6. Diagnosa Keperawatan : Potensial trauma sehubungan dengan efek fototherapi


Tujuan : Neonatus akan berkembang tanpa disertai tanda-tanda gangguan akibat
fototherapi
Intervensi :
Tempatkan neonatus pada jarak 45 cm dari sumber cahaya, biarkan neonatus dalam
keadaan telanjang kecuali mata dan daerah genetal serta bokong ditutup dengan kain
yang dapat memantulkan cahaya; usahakan agar penutup mata tida menutupi hidung
dan bibir; matikan lampu, buka penutup mata untuk mengkaji adanya konjungtivitis
tiap 8 jam; buka penutup mata setiap akan disusukan; ajak bicara dan beri sentuhan
setiap memberikan perawatan.

7. Diagnosa Keperawatan : Potensial trauma sehubungan dengan tranfusi tukar


Tujuan : Tranfusi tukar dapat dilakukan tanpa komplikasi
Intervensi :
Catat kondisi umbilikal jika vena umbilikal yang digunakan; basahi umbilikal dengan NaCl
selama 30 menit sebelum melakukan tindakan, neonatus puasa 4 jam sebelum tindakan,
pertahankan suhu tubuh bayi, catat jenis darah ibu dan Rhesus serta darah yang akan
ditranfusikan adalah darah segar; pantau tanda-tanda vital; selama dan sesudah tranfusi;
siapkan suction bila diperlukan; amati adanya ganguan cairan dan elektrolit; apnoe,
bradikardi, kejang; monitor pemeriksaan laboratorium sesuai program.

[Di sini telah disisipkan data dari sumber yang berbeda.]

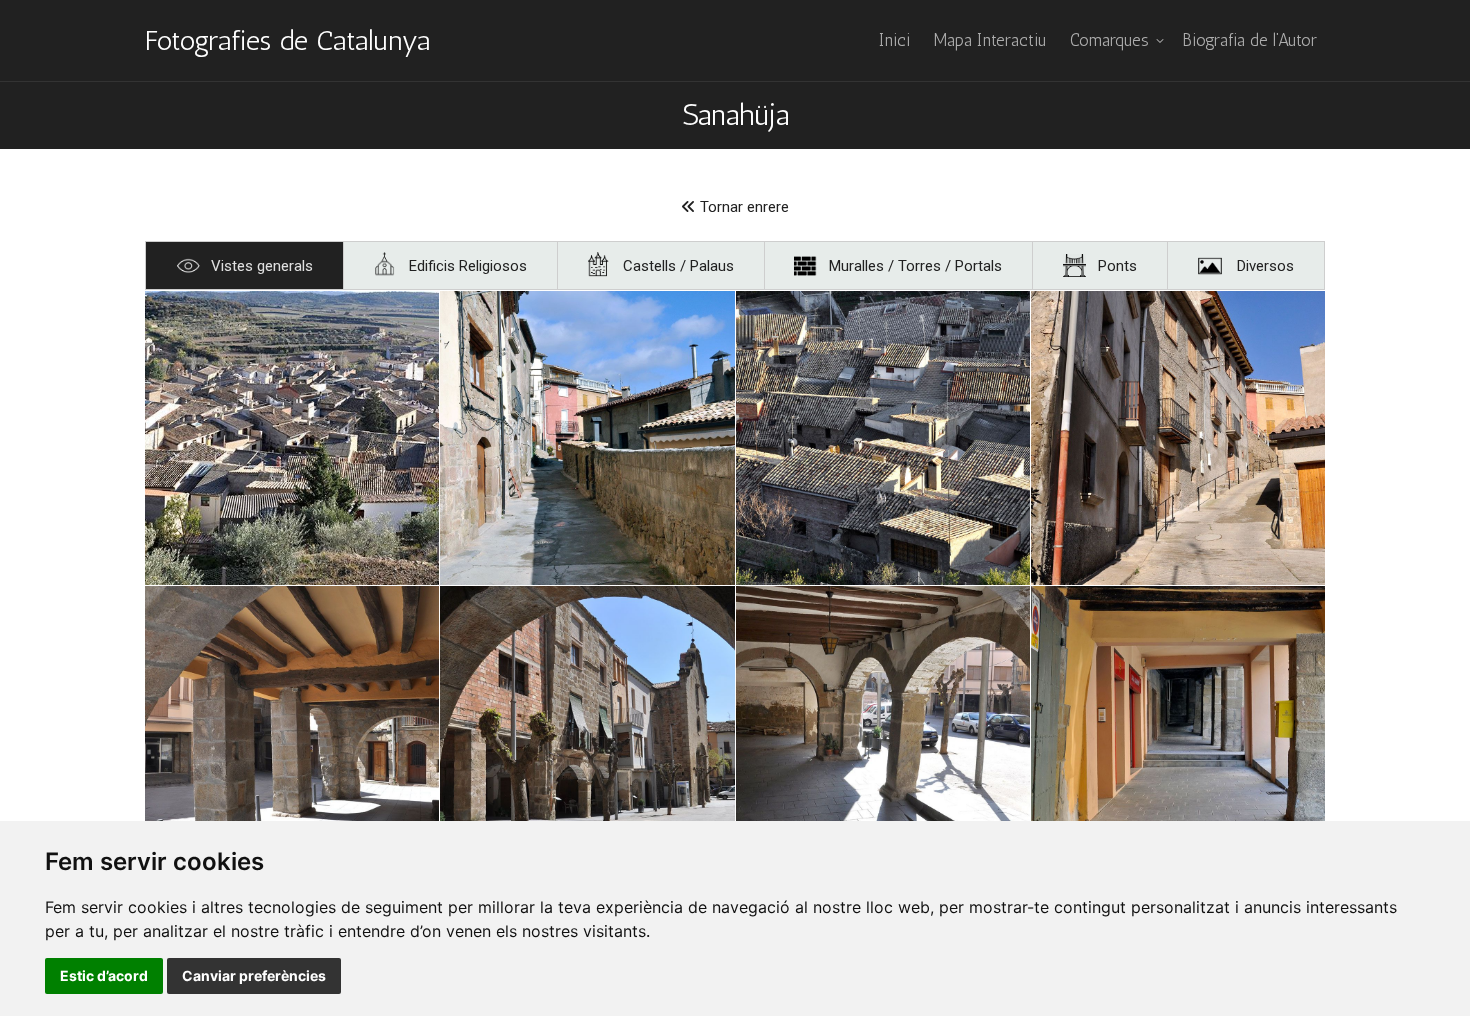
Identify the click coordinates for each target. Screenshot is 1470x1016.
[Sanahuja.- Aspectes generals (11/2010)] (587, 438)
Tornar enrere (742, 207)
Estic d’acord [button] (104, 975)
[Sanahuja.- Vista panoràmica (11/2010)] (292, 438)
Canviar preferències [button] (254, 975)
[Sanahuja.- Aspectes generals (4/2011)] (292, 733)
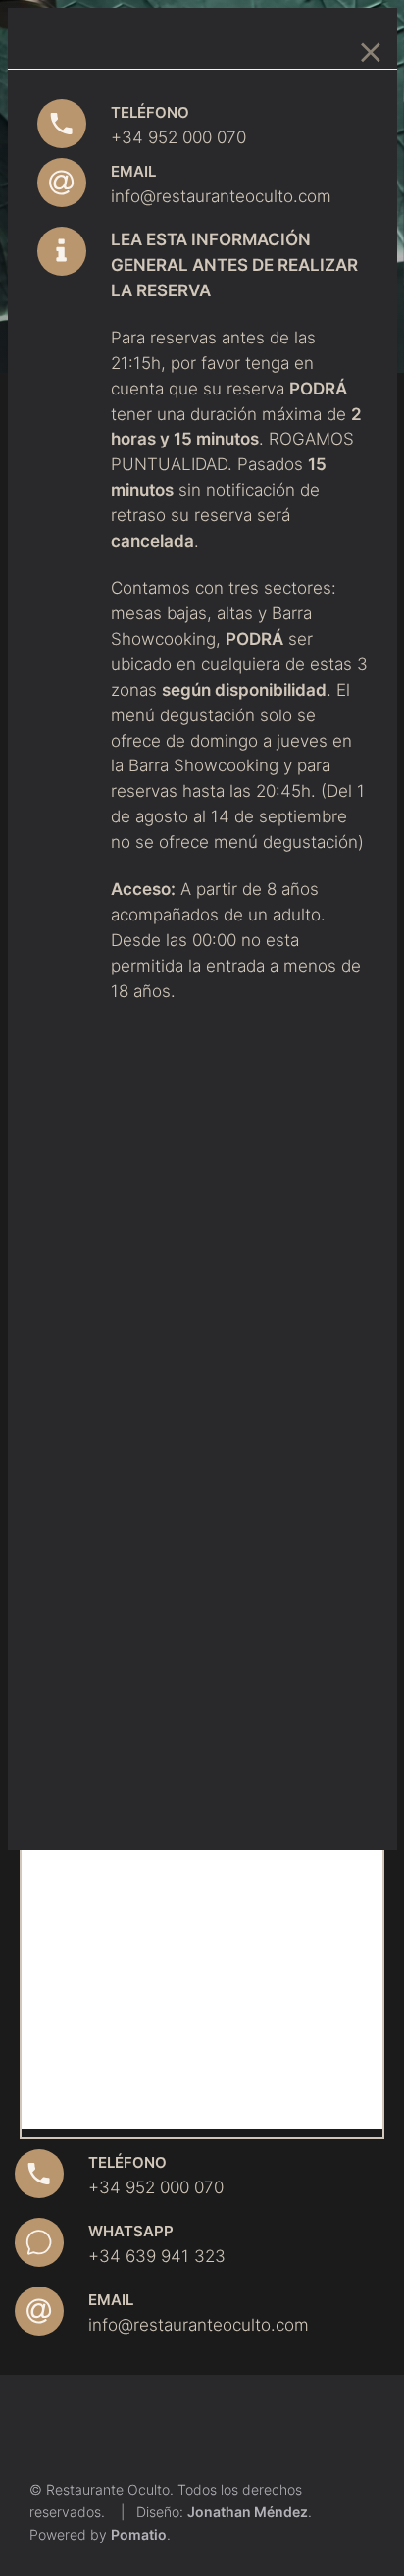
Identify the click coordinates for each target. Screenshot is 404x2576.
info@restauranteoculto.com (221, 195)
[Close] (370, 46)
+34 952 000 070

Aplikasi Discharge Planing.


Pertumbuhan dan perkembangan serta perubahan kebutuhan bayi dengan
hiperbilirubin (seperti rangsangan, latihan, dan kontak sosial) selalu menjadi tanggung
jawab orang tua dalam memenuhinya dengan mengikuti aturan dan gambaran yang
diberikan selama perawatan di Rumah Sakit dan perawatan lanjutan dirumah.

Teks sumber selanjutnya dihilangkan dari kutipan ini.